Greg Lawrence’s service dog, Jenny, is also an avid aviator, though he said she’s picky about her airplanes and tends to “mope” if forced to spend time in older models.
Greg Lawrence’s aviation career, logging 3,000 hours over the course of nearly a half century, would be relatively unremarkable by general aviation standards, but for one thing.
“I’m deaf,” explained Lawrence, 63, whose hearing loss dates to an early childhood illness.
Taught to speak by his grandmother, Lawrence retains partial hearing—enough to understand air traffic controllers more often than not. Able to speak clearly, and read lips, Lawrence’s hearing loss was unknown to his teachers until eighth grade. In 1964, with dreams of taking to the skies, he applied for a medical certificate. Not knowing what to disclose when it came to “deficiencies,” Lawrence said, the aviation medical examiner advised him “not to make trouble” for himself, and signed him off. He earned his private pilot certificate in 1966.
“Thirty-five years later, the FAA sent me a SODA [ statement of demonstrated ability],” Lawrence said. “I didn’t ask for it.”

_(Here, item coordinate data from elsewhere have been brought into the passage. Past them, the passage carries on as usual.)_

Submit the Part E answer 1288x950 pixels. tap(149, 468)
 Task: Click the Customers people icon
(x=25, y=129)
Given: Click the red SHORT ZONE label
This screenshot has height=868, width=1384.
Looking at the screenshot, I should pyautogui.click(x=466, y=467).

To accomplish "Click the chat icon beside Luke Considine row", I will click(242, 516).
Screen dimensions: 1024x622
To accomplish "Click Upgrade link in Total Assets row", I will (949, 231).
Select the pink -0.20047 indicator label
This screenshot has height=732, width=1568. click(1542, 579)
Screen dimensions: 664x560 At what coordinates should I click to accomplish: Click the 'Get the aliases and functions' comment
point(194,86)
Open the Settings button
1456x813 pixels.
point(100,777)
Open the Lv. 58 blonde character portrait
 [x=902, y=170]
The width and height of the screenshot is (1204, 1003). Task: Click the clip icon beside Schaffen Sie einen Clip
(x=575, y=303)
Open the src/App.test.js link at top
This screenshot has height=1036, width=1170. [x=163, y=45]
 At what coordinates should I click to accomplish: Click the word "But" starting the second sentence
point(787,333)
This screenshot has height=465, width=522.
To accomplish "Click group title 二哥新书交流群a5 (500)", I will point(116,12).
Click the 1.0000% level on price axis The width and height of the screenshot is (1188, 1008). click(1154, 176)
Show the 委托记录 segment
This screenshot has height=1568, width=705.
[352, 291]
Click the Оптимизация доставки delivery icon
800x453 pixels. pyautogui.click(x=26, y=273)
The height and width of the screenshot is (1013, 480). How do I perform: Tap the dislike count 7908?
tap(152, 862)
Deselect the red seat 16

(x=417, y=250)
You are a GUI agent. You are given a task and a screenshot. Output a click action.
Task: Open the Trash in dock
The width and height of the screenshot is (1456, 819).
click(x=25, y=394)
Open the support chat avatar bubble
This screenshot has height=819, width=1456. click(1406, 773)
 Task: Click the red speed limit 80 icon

Today, Lawrence remains an avid aviator, transitioning in 2010 from single-engine airplanes (he owned a Cessna 172 for several years, and keeps his certificate current) to gliders and motorgliders. A certificated ground instructor working on his flight instructor glider certificate, Lawrence is also on another mission, visiting schools for the deaf and partially deaf around the country presenting a program with a simple message: “You can fly.”
Airports can potentially be used by deaf and partially deaf pilots the same way they can be used by aircraft without radios. “Do the math,” Lawrence said.
It’s a message that often gets through for the first time to students in schools for the deaf, and one that Lawrence hopes to gain sponsors—and an aircraft—to help spread.
He spends many of his nights in front of a computer, using video links to supplement the flight instruction of deaf people around the country. Lawrence also has developed lesson plans, adapting American Sign Language for use in a cockpit. A lengthy preflight conference allows students and instructors to work out visual cues that facilitate communication.
“What applies to deaf and hard-of-hearing people applies to everyone using English as a second language,” Lawrence said. Visual communication enhances safety for both types of student, particularly in pressure situations where command of language poses the greatest challenge.
With his trained assistance dog Jenny, a rescued mix-breed who has developed an affinity for flight—though she’s picky about airplanes, moping a bit when piled into an older model—Lawrence hopes recent talks with a Purdue University official may open the door to putting him on the road full time. He wants to extend his travels to every school for the deaf and partially deaf in the country, and offer them a living example of what’s possible.
He has already seen the idea take flight, the light bulb lighting in the smiling faces of youngsters.
“Well, if that old deaf guy can fly, I can fly,” Lawrence said. For an aviation community working to build its numbers, the same message has the power to reach those who aren’t hard of hearing, too. “For every deaf person I reach, there’s a thousand hearing people.”